Source extract
•••••
NO REASON FOR THE PICTURE, TAKEN 13 YEARS AGO ON MY HEN NIGHT IN DUBLIN, EXCEPT THAT MOST OF THE TIME, IT'S STILL HOW I FEEL.
It seems there really is a price for anything, and the price
for a television company coming in and re-modeling your garden/decorating your
house/cleaning your oven/disciplining your children is privacy. They will come
and change your life, but first you have to reveal yourself to be anything from
a bad gardener to a slovenly housekeeper or a bad mother. There is an obvious
progression here. How we all used to stutter with tense disbelief when the
‘ordinary couples’ had their made-over rooms revealed to them in changing
rooms. Lucky them, we used to think. I wish that could happen to me! Now we are
on the edge of our seats watching while some hapless mother allows her four
year old whack her six month old over the head with a meat mallet under the
head-shaking supervision of a TV nanny. Thus type of programming
reached an all time low for me recently when James, a twenty six year old paperboy who lives
with his parents in a soulless English suburb was taken to some wacky sex
clinic in Amsterdam to lose his virginity. We watched as James was coaxed into
sex over a three month period by three matronly looking “sex counselors”, old
enough to be his mother. It was painful, yet compelling viewing and markedly
un-sexy. These women were not prostitutes but dingly-dangly therapist types and
their methods involved the sprinkling of essential oils,
learning-about-your-body massage in a ‘motherly’ way (euk!) lots of
miscellaneous tugging about and some which was not nearly miscellaneous enough.
•••••
Input data
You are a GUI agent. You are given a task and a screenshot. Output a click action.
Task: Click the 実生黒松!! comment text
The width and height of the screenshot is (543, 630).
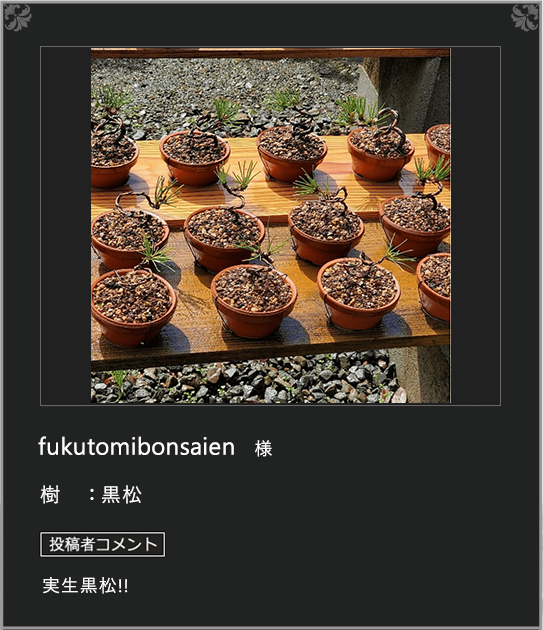pyautogui.click(x=85, y=585)
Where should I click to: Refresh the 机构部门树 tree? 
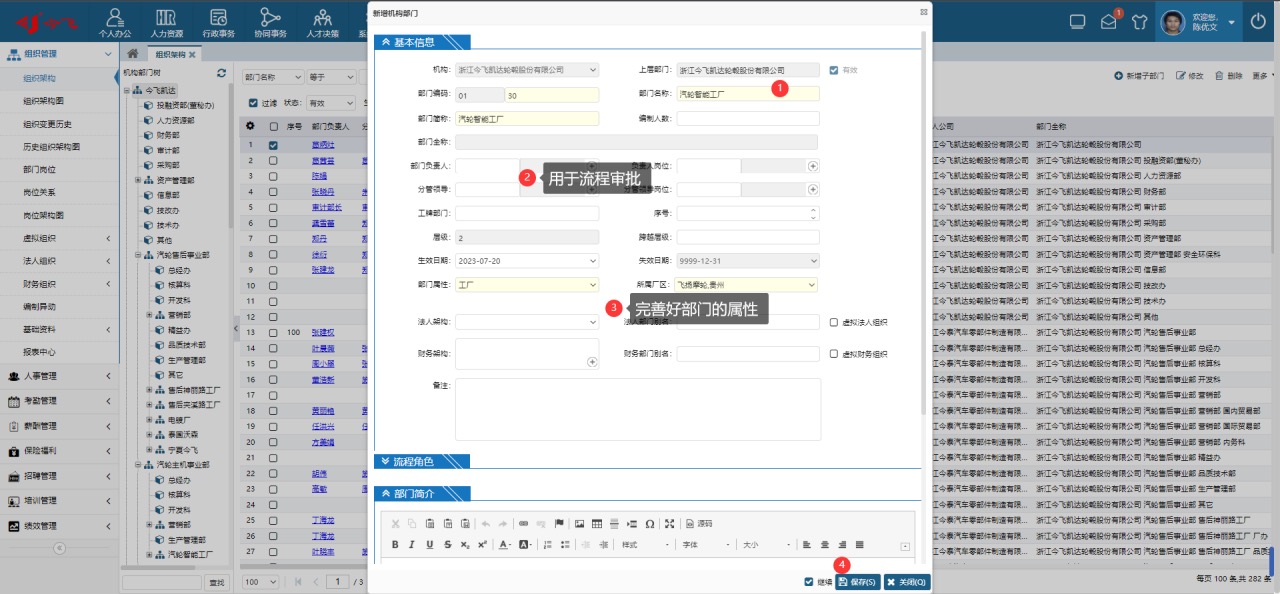point(221,73)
•••••
Assigned task
According to the text on reality television, over what period was James coaxed into sex at the Amsterdam clinic?

Output for this task
Over a three-month period.